>> Start

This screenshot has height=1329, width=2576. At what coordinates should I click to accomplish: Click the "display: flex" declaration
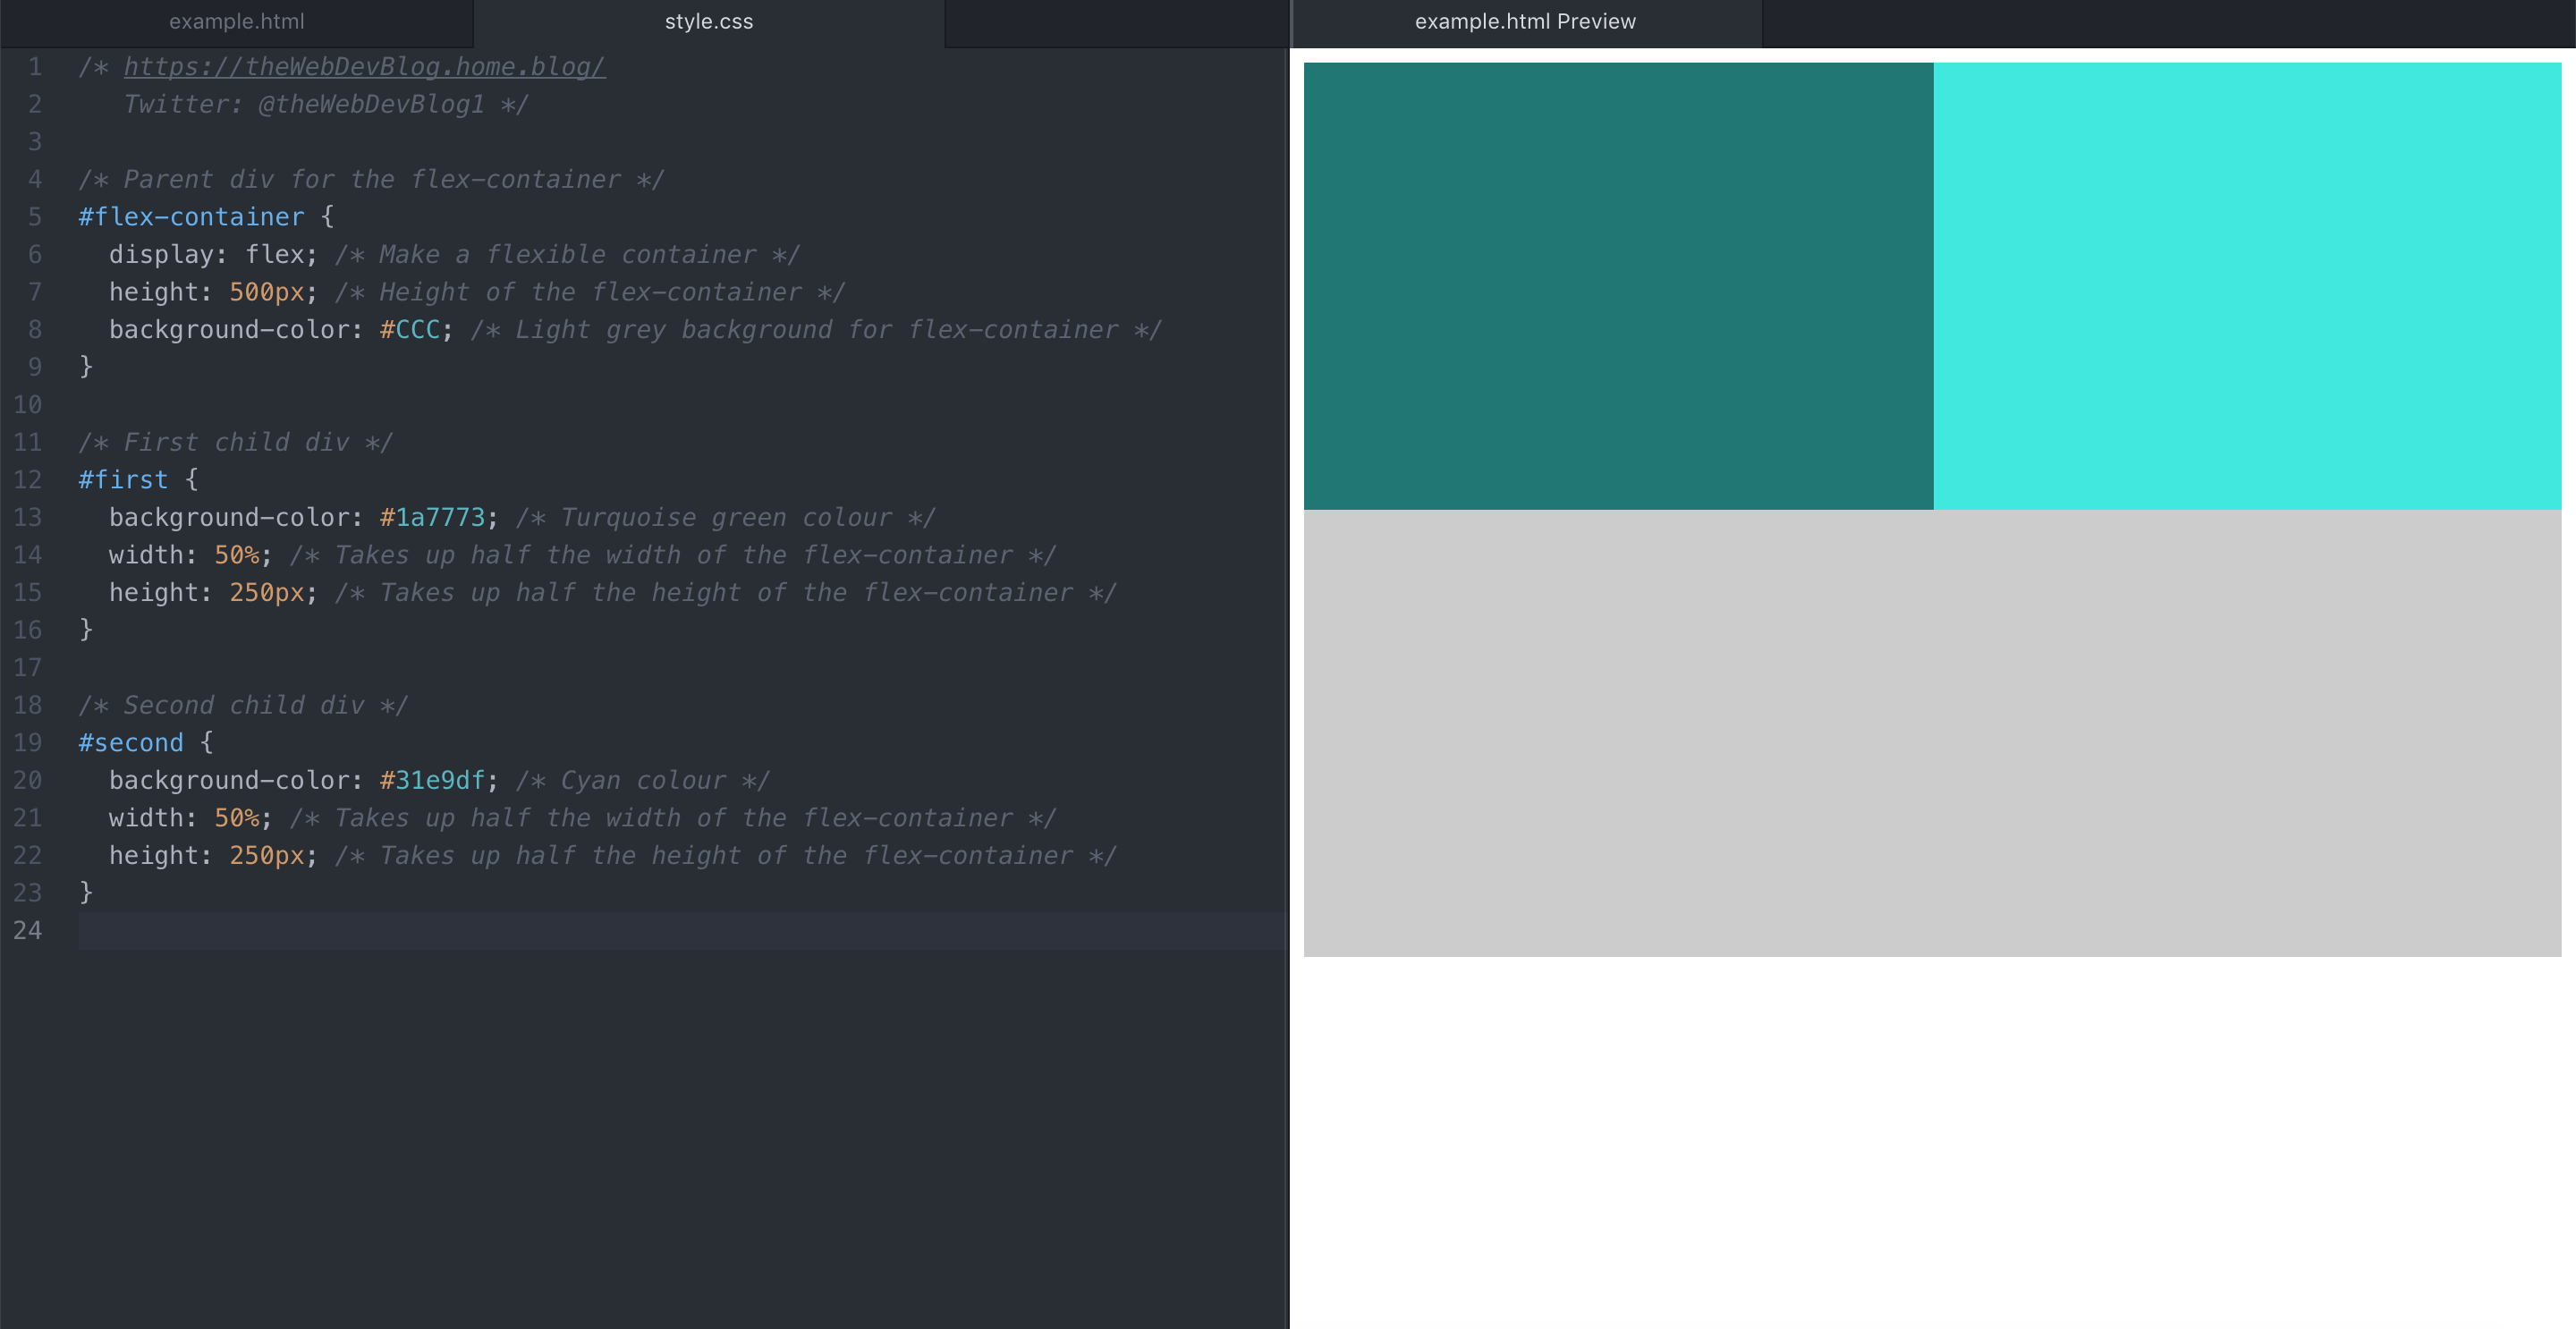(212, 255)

>> End
>> Start

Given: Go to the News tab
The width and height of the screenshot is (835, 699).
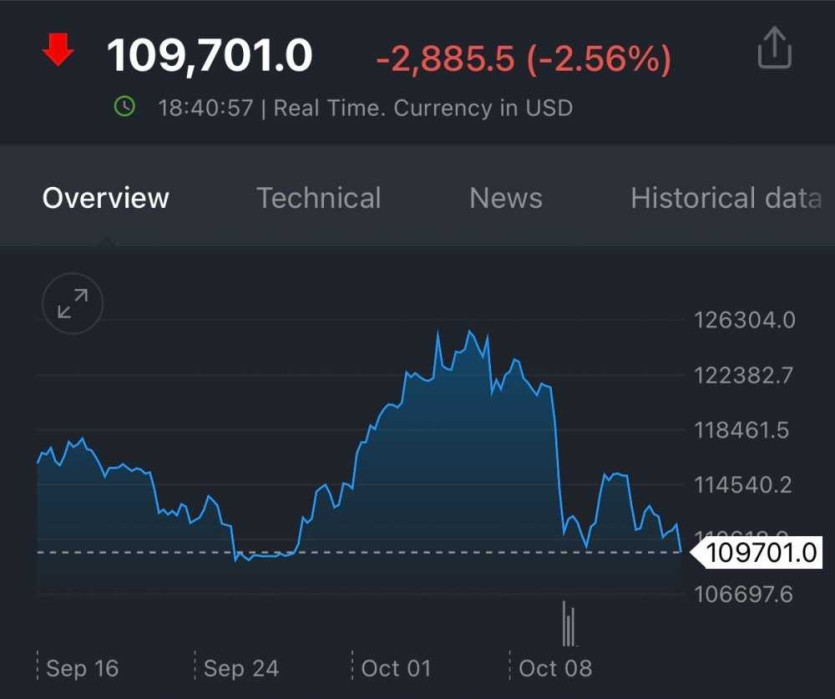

>> End
>> Start

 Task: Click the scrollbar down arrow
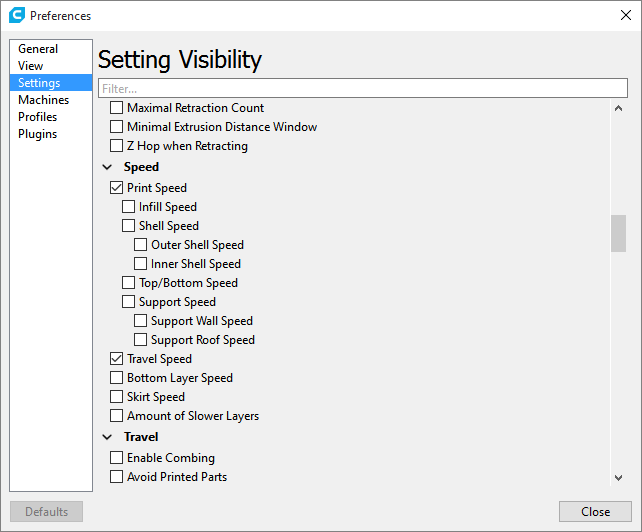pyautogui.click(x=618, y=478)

>> End

(What you have to do): Reproduce, character for character, the lines running from the line containing "Given: Go to the News tab" to the line containing "The width and" in the records above, including both of those lines.

(Result of the task):
Given: Go to the News tab
The width and height of the screenshot is (835, 699).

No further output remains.